The average rate on a two-year fixed mortgage for a first time buyer is now at an eight-year high of 6.64%. George Buckley of Deutsche Bank confirmed the current state of affairs by stating: “Lenders will not be able to reduce mortgage rates until the credit freeze thaws. There is pressure on lenders to do so but it is important to see what the true cost of funding for these lenders is. The true cost of funding is not bank rate. For some banks it is not even Libor.”
Halifax Announce that House Prices fell by £5,000 in March
The Halifax painted a gloomy picture on the back of lenders making themselves less accessible, by stating that the cost of the average house price in England and Wales had fallen £5,000 during the month of March to £191,556. The 2.5% fall cited, was the biggest monthly drop since the housing crash of the 1990s; September 1992, to be precise, when there was a monthly drop of 3%. Council of Mortgage Lenders figures showed a drop in the number of new mortgages for home purchases falling from 50,900 in January, to 49,200 in February – a figure that is sure to take an even bigger downturn with the recent round of belt-tightening by the major lenders.

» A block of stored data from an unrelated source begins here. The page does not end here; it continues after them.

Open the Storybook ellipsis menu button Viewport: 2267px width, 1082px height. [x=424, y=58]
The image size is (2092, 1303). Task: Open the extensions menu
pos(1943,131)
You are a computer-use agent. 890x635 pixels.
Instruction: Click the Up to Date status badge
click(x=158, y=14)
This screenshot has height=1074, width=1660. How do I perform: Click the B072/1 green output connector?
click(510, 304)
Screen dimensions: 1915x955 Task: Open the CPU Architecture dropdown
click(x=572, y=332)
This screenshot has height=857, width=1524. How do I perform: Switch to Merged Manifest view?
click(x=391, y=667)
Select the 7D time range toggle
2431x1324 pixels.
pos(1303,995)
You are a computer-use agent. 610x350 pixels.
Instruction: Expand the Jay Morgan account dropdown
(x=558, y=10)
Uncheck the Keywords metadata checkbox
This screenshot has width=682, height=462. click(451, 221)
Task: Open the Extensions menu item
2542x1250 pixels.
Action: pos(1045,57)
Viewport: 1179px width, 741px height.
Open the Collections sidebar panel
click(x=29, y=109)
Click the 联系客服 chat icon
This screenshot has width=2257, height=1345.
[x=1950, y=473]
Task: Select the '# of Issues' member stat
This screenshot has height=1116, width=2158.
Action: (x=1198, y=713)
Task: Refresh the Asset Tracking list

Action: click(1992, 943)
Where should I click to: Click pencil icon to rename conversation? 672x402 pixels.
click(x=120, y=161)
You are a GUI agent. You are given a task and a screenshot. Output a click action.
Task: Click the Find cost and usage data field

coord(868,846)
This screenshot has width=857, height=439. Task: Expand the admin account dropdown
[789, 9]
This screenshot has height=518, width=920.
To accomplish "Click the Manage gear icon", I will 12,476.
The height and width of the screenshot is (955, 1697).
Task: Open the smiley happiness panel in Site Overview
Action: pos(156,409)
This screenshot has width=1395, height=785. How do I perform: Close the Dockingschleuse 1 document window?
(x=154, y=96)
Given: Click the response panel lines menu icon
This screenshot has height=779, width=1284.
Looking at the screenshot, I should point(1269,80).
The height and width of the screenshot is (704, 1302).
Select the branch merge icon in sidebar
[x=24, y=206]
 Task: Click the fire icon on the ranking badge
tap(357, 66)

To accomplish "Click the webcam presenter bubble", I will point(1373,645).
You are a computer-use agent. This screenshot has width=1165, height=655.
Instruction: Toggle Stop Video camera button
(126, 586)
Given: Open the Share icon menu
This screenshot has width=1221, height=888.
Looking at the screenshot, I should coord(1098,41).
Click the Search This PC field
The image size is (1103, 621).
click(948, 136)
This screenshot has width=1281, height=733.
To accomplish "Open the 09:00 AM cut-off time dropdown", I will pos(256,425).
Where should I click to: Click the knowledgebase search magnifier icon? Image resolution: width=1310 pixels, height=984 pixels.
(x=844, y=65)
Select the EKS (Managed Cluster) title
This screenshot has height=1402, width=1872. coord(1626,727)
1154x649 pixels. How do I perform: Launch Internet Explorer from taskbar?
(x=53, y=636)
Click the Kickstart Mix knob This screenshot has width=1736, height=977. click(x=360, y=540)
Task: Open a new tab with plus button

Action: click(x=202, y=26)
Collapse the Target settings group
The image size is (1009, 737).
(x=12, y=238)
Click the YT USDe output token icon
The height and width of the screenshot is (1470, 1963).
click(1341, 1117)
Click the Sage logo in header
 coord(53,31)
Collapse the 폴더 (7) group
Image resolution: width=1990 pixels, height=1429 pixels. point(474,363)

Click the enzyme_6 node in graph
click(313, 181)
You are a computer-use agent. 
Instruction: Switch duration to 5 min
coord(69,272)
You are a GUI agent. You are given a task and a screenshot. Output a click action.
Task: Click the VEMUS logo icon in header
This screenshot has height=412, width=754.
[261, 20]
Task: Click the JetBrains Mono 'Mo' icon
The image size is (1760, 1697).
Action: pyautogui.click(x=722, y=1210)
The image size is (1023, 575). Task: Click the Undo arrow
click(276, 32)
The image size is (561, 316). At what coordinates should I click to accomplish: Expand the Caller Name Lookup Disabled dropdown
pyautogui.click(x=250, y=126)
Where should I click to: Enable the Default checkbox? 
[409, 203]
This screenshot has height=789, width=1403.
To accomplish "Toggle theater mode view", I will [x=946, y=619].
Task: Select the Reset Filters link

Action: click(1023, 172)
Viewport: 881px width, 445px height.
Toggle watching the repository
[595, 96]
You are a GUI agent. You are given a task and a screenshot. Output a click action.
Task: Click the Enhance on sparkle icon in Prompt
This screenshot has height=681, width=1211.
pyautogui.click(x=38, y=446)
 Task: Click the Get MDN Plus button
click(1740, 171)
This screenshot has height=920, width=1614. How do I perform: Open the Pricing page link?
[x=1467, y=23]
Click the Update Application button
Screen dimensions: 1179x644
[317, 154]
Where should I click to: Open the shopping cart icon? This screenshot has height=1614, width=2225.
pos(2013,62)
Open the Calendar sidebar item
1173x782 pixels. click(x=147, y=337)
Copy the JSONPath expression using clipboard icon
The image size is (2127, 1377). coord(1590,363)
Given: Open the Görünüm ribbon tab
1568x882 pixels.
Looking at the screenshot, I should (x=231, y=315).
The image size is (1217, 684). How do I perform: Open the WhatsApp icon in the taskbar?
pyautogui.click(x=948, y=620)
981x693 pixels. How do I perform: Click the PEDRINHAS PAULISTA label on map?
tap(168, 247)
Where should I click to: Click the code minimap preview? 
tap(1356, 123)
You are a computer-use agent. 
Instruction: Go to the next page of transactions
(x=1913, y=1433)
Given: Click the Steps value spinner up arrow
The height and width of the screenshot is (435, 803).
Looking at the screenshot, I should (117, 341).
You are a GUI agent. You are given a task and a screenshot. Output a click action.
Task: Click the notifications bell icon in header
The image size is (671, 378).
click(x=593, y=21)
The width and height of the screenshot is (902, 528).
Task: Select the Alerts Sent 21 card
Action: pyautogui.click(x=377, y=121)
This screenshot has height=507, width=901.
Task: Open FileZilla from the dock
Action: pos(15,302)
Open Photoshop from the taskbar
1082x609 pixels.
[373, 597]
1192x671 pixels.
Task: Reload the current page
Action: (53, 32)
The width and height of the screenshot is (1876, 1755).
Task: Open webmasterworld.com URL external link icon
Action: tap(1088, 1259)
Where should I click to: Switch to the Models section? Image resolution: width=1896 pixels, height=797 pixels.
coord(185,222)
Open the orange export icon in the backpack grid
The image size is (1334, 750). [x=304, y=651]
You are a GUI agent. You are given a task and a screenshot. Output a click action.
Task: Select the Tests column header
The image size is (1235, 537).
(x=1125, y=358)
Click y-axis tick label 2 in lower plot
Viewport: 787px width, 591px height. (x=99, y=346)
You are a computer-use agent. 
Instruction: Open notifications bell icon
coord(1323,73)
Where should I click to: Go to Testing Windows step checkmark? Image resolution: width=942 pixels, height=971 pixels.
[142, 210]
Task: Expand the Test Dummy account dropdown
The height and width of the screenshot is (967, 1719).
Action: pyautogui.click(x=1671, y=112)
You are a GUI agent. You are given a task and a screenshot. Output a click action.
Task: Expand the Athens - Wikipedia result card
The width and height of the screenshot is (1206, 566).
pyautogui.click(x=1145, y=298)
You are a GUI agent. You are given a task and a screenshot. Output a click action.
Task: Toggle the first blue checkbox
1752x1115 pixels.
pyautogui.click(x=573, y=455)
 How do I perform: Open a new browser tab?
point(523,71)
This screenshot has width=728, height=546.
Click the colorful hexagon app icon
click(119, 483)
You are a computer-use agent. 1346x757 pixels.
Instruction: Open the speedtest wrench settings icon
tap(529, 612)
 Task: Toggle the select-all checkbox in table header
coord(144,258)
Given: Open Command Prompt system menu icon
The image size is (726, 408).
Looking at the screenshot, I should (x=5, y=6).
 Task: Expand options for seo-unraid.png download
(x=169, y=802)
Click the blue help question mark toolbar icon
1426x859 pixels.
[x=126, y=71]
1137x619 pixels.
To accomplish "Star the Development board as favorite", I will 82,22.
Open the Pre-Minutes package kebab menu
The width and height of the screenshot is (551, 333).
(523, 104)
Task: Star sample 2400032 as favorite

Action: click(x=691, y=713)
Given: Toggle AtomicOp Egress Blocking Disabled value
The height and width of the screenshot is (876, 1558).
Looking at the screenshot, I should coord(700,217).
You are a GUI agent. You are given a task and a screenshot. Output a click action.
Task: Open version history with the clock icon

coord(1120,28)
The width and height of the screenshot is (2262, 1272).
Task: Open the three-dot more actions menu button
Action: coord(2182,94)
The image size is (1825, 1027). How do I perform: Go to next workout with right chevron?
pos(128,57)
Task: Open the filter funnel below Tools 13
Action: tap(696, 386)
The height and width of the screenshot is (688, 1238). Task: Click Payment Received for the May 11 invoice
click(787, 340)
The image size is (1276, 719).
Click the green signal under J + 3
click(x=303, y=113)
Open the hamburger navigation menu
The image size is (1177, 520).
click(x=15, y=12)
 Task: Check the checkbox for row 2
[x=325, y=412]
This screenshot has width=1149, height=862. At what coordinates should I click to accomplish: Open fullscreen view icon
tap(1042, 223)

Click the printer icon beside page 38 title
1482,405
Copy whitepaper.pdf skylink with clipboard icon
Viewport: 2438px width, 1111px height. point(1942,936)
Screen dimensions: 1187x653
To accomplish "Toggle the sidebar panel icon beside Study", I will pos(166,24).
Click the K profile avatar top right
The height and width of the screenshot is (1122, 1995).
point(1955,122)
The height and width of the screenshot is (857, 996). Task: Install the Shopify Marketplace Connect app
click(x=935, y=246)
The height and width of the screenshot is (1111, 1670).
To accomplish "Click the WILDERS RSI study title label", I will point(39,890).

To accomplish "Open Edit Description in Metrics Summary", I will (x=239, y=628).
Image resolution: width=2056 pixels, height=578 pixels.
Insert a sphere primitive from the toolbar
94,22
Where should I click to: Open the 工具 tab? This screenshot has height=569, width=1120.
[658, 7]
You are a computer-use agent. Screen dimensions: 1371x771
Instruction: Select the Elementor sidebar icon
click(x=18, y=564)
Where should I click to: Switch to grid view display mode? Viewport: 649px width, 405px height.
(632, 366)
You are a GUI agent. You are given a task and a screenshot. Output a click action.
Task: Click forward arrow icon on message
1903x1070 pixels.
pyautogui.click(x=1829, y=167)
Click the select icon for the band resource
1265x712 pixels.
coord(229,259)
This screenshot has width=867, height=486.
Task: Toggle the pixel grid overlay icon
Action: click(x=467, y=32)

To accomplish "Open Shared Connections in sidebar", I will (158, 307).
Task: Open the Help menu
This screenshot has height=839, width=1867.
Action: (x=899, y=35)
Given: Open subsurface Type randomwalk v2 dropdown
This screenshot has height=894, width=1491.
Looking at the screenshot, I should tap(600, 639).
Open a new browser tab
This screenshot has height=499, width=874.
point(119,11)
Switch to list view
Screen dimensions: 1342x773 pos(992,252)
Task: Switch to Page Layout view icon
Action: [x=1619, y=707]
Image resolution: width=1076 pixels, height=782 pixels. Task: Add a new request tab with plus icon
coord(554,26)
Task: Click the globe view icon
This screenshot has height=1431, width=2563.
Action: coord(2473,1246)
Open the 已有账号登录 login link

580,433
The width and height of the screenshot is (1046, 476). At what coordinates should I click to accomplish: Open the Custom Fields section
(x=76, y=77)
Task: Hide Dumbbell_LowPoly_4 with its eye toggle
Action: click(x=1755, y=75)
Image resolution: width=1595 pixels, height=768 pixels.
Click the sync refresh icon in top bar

However, the report did show a staggering difference in regions. Whilst the Halifax was showing a fall of 5% in the West Midlands, 4.7% in Wales and 2.6% in the South West, it was citing an increase of 1.6% in the capital, 1.4% in East Anglia and 2.2% in the East Midlands. The lender said that it expected only a modest fall in prices for the rest of the year and that recent falls needed to be seen in the context of large rises of 51% in the past five years and 171% in the last decade.